Abstract
Objective:
Polypharmacy and adverse drug reactions are frequent and important among older people. Few clinical trials have evaluated systematic withdrawal of medications among older people. This small, open, study was conducted to determine the feasibility of a randomized controlled deprescribing trial.
Methods:
Ten volunteers living in the community (recruited by media advertising) and 25 volunteers living in residential aged-care facilities (RCFs) were randomized to intervention or control groups. The intervention was gradual withdrawal of one target medication. The primary outcome was the number of intervention participants in whom medication withdrawal could be achieved. Other outcomes measures were quality of life, medication adherence, sleep quality, and cognitive impairment.
Results:
Participants were aged 80 ± 11 years and were taking 9 ± 2 medications. Fifteen participants commenced medication withdrawal and all ceased or reduced the dose of their target medication. Two subjects withdrew; one was referred for clinical review, and one participant declined further dose reductions.
Conclusions:
A randomized controlled trial of deprescribing was acceptable to participants. Recruitment in RCFs is feasible. Definitive trials of deprescribing are required.
Keywords: ageing, deprescribing, polypharmacy prescriptions, treatment withdrawal
Background
Polypharmacy is common in older people [Weingart et al. 2005; Lazarou et al. 1998] and causes falls and confusion [Leipzig et al. 1999; Moore and O'Keeffe, 1999]. Adverse drug reactions are also a common cause of hospital admission, morbidity, and mortality in this population [Lau et al. 2005; Mannesse et al. 2000, 1997; Roughead et al. 1998].

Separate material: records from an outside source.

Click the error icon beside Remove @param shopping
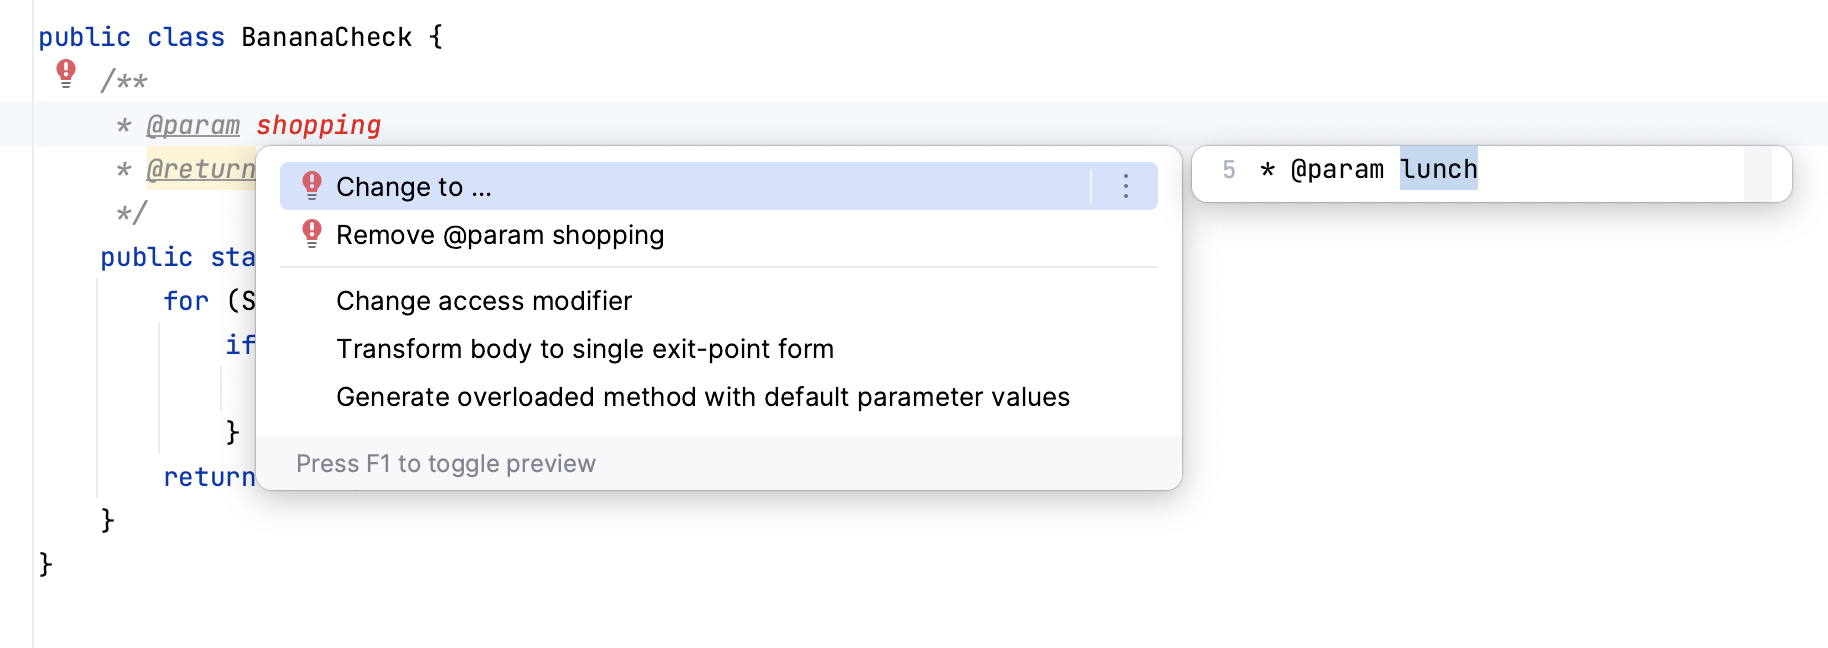This screenshot has height=648, width=1828. (312, 234)
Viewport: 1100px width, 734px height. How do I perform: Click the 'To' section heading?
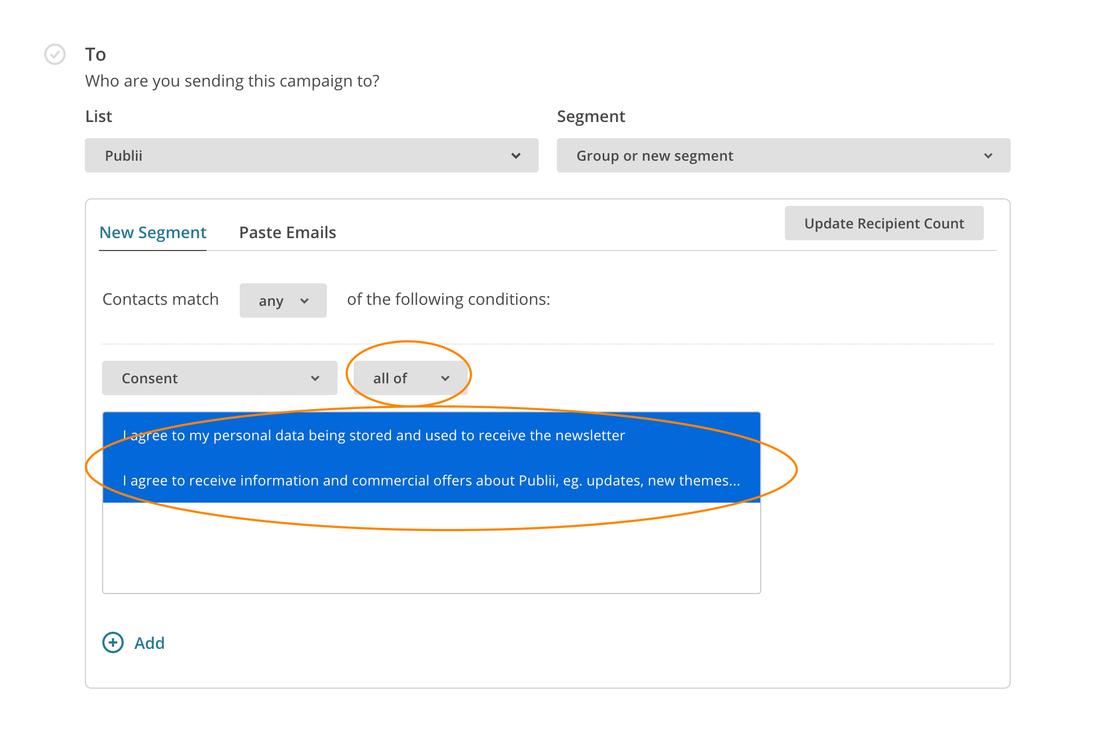point(96,54)
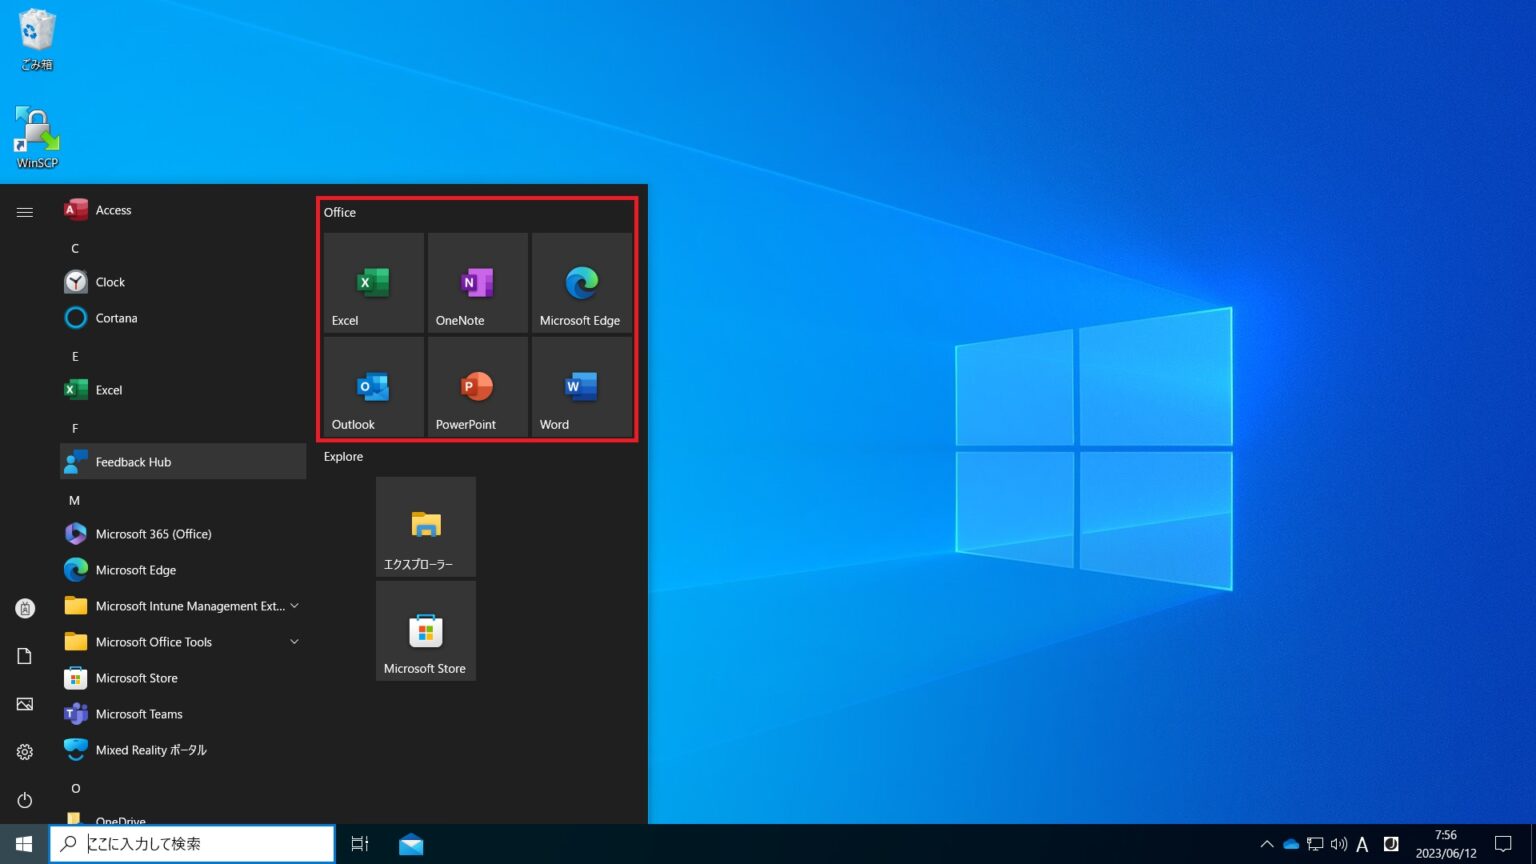Open the Mail app from the taskbar
The height and width of the screenshot is (864, 1536).
pyautogui.click(x=410, y=844)
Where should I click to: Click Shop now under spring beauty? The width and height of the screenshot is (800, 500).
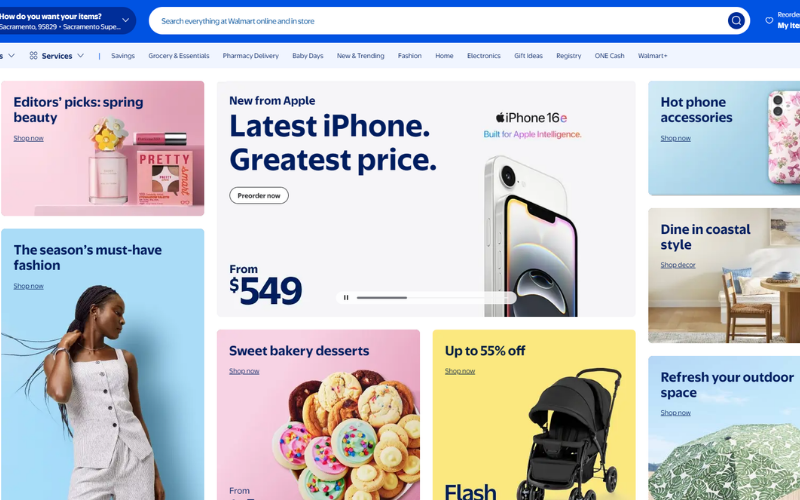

Older patients often have multiple comorbidities, resulting in indications to prescribe several medicines. However, evidence supporting the efficacy of many drug classes in older patients is limited [Le Couteur et al. 2004]. In addition, adverse drug reactions and prescribing errors of omission and commission increase disproportionately as the number of drugs prescribed increases [Routledge et al. 2004]. Patients supplied with prescription drugs may also be taking over-the-counter or ‘complementary’ drugs which may further increase the likelihood of adverse interactions with prescribed medicines.
Some authors have attempted to define ‘high-risk’ prescribing by identifying questionable drug combinations, excessive treatment duration, and drugs that are relatively contraindicated in older people [Tamblyn et al. 1994]. Criteria for identifying potentially inappropriate drugs in older people have also been proposed [Fick et al. 2003]. However, these approaches rely on expert consensus and do not address the more fundamental problem that drugs are easy to start but apparently difficult to stop. Many guidelines describe the indications for initiating treatment but few guidelines advise on stopping treatment.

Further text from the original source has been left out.